Kinky joked and sang his way through his polished show, naming everyone and group he could think of in a funny mildly insulting delivery. He was better than Don Rickles. When Kinky got to the part of his show where he mentioned the “Village People Retirement Home”, a blond young man in a beige suit stood up directly in front of Kinky. He handed Kinky an official looking document right in front of the packed rowdy house full of Texas redneck wannabe’s. The show suddenly ground to a halt.

“This is some kind of joke, right?” Kinky said looking at the official document with a perplexed expression forming around the cigar in his mouth. The lawyer assured him it was not a joke. The Village People did not like being made fun of by Kinky Friedman; even if it was just a passing remark. It was not really an insult; a charmingly funny image of retired Village People dressed in their stage garb sitting around in rocking chairs. The Jewish Defense League was in attendance at the Palomino and they heckled the guy.

“Kick his ass, Kinky!” they yelled.

The blond in the blond suit looked determined, and not the least bit intimidated, even though David Allan Coe was capable of extreme behavior at the drop of a ten gallon hat. Kinky weighed his options, considered lampooning this barrister, but thought better of it. He was capable of blistering off the cuff remarks but he also knew what a law suit was. We finished the show on a slightly off key note. I don’t know what happened. I figure Kinky finessed things and came out on top. He is good at that. He managed to run for Governor of Texas while writing a few really good books about Willie, Jesus and Coca cola. Hell, he had even played music with Danny Finley so he’s got to be alright.

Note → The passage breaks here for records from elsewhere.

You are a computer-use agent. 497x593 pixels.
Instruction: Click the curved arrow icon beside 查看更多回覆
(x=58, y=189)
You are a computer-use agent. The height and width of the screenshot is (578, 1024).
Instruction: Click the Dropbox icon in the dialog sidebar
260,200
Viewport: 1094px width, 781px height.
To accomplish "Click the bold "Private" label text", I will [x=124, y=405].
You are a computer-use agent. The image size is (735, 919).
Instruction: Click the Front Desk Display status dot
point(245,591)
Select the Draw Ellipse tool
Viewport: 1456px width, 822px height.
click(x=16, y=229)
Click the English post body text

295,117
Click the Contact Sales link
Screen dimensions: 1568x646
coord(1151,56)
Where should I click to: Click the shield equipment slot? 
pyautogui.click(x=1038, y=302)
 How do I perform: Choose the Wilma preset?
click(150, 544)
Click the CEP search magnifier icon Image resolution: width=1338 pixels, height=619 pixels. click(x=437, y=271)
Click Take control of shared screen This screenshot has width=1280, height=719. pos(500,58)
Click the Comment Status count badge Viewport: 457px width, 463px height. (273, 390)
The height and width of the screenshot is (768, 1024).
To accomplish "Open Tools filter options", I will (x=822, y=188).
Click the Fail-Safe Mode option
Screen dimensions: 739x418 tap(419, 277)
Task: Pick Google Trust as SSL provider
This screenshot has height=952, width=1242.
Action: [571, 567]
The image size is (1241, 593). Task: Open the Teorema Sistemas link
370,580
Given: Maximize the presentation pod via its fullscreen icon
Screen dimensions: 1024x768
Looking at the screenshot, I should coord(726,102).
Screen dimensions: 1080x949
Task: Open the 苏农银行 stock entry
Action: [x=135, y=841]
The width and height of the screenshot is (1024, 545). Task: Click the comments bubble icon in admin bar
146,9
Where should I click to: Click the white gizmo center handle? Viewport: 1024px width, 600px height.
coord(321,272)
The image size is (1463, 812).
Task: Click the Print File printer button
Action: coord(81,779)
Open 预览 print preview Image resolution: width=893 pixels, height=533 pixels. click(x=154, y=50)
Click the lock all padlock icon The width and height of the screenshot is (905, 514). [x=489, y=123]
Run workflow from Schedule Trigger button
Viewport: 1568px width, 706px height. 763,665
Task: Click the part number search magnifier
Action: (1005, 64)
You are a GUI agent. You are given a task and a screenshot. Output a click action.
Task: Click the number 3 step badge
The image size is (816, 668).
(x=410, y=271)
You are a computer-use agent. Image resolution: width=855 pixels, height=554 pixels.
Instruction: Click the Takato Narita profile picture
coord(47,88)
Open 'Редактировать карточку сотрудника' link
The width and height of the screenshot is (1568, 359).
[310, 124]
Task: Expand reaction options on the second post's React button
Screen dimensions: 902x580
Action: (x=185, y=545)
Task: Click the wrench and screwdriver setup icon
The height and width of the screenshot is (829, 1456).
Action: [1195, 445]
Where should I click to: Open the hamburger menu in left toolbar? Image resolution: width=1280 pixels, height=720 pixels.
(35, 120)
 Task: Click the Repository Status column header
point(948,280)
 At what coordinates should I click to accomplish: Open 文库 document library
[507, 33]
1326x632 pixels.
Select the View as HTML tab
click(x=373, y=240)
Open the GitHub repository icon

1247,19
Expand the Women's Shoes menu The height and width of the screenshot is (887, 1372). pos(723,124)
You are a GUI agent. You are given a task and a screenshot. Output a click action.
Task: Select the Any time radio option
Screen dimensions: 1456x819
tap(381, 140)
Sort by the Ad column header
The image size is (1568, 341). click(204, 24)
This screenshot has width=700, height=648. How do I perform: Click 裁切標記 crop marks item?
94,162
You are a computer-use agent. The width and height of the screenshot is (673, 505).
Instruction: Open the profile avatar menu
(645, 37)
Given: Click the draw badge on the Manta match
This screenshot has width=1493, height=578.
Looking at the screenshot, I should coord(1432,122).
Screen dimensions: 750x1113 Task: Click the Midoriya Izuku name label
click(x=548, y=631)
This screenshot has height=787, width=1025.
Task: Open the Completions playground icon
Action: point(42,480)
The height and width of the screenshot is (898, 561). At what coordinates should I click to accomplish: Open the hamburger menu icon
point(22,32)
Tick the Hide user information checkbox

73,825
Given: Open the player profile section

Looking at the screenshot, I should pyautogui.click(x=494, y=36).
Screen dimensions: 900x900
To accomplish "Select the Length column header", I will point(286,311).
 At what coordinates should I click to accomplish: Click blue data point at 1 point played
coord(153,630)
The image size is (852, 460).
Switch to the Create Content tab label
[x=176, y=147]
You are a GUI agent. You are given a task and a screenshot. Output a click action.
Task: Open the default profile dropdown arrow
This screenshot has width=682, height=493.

Drumming for country is pretty easy if you don’t do it right. It’s just boom chak, boom chak, boom chak, boom chak. But there is great subtlety in the original country beats; they combine swing ala Bob Wills and the Texas Playboys with cooking Rock a Billy train tempos. There are little upbeats that the drummer can put in if they are fast enough. Most of the time, they go unnoticed. But once I was playing with Billie and his father Dorsey Burnett, of the original Rock n Roll Trio, Dorsey was impressed that I knew the little secret up beat Rock a Billy notes. He complimented me on hitting those subtle extra back beats in the right place. Kinky probably noticed too but getting a compliment from him was like a cab driver in New York expecting a good tip. If a drummer is doing it right, they are usually ignored by the other players. But if the drummer makes a mistake, everyone glares at them.  But I might have overstepped my boundaries when I added some rimshots to his quips ala borscht belt comedy. I couldn’t help it. Kinky was a comedian and it was a drummer’s typical reflex action after a cornball remark. I felt like a reincarnated vaudeville drummer. I might have even miscalculated the impact my resume had on him when I told him that Danny Finley had been in the Bethlehem Asylum with me.  They played and cowrote together for some time. But after I mentioned that, Kinky sort of mistrusted me in some existential way. He even named a state trooper character ‘Buddy’ in  one of his books that wasn’t too flattering. I feel so special. I remember the day that Danny called me and told me that he was joining Kinky Friedman and the Texas Jewboys, and what did I think of him changing his name to ‘Panama Red.’
“Just don’t take yourself too seriously.” I advised. I couldn’t think of anything more constructive to tell him. It was sort of a payback since he had described me in the early Bethlehem Asylum promotional material as, “Heaviest when light.” I don’t think I could ever forgive Danny for that description of me which maybe scarred me for life.